Author: JL Merrow
Publisher: JMS Books
Pages/Word Count: 24 Pages
At a Glance: While slightly confusing at times, this is an interesting story with a couple of surprising twists.
Reviewed By: Sadonna
Blurb: In 1920s England, class distinctions still hold sway, and the old pagan traditions are far from forgotten. Can shy young Arthur, stranded in a country village, come to terms with his attraction to the handsome mechanic fixing his car? And are the May Day celebrations more than just a simple country fete?
Review: Jack in the Green is a very short historical story (1920s) about a young man who has been on a journey home, and his car has broken down in a rural village in the English countryside. Luckily there is a mechanic, appropriately named Goodman, who will be able to fix his car, but he won’t be able to travel on until the part arrives and the work is done. He is able to fine accommodation at the local inn, and it just so happens that he that he will be there for the May Day fete. It seems that the mechanic is to portray Jack in the Green, and the daughter of the owners of the inn/pub, the May Day Queen. However, it’s not the queen that the mechanic would be interested in, and this is apparently common knowledge, but nobody seems bothered by it. There seems to be some sort of supernatural element to this village, and its residents as well – it’s like they know more about Arthur than they should – including the rector – and it’s a bit unsettling. But when the May Day celebration night and the second procession begins, Arthur is in for quite a surprise, and maybe his car has given out in this place for a reason.

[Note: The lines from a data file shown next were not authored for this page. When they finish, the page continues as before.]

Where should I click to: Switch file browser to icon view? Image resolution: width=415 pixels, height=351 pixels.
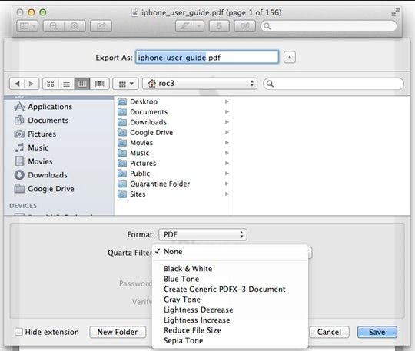pos(50,84)
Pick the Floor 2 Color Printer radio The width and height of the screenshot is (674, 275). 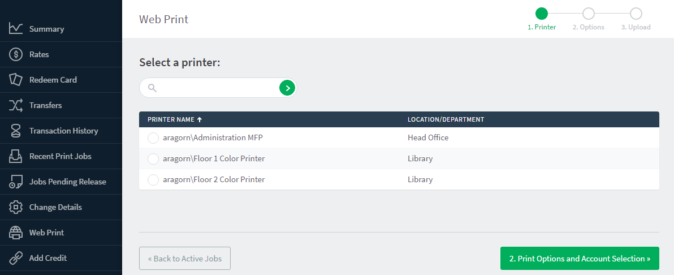[x=153, y=180]
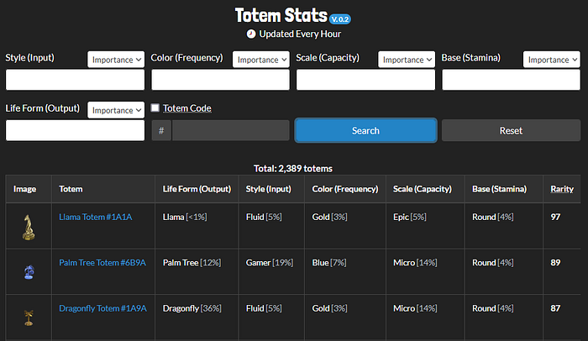Click the blue Palm Tree totem image

29,272
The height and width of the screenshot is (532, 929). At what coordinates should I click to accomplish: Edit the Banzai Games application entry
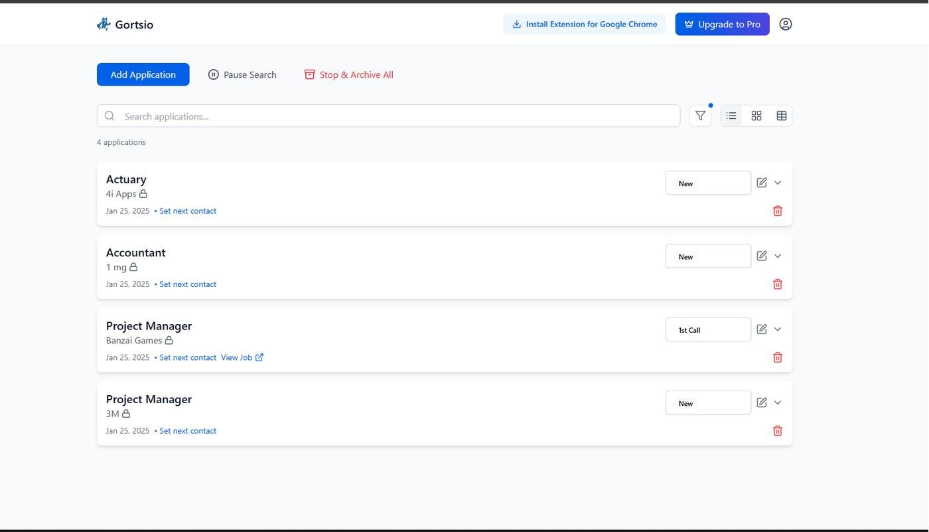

I’ll admit, I was a little bit lost at times during this story. I think maybe because we don’t really have anything like a traditional May Day celebration in the US, I was unaware of the UK tradition of the Jack in the Green and May Day celebrations. I actually did a bit of looking up of the traditions after I read the story, so I got a better handle on what was going on in the story. :) It was interesting and I’m always happy to learn something new.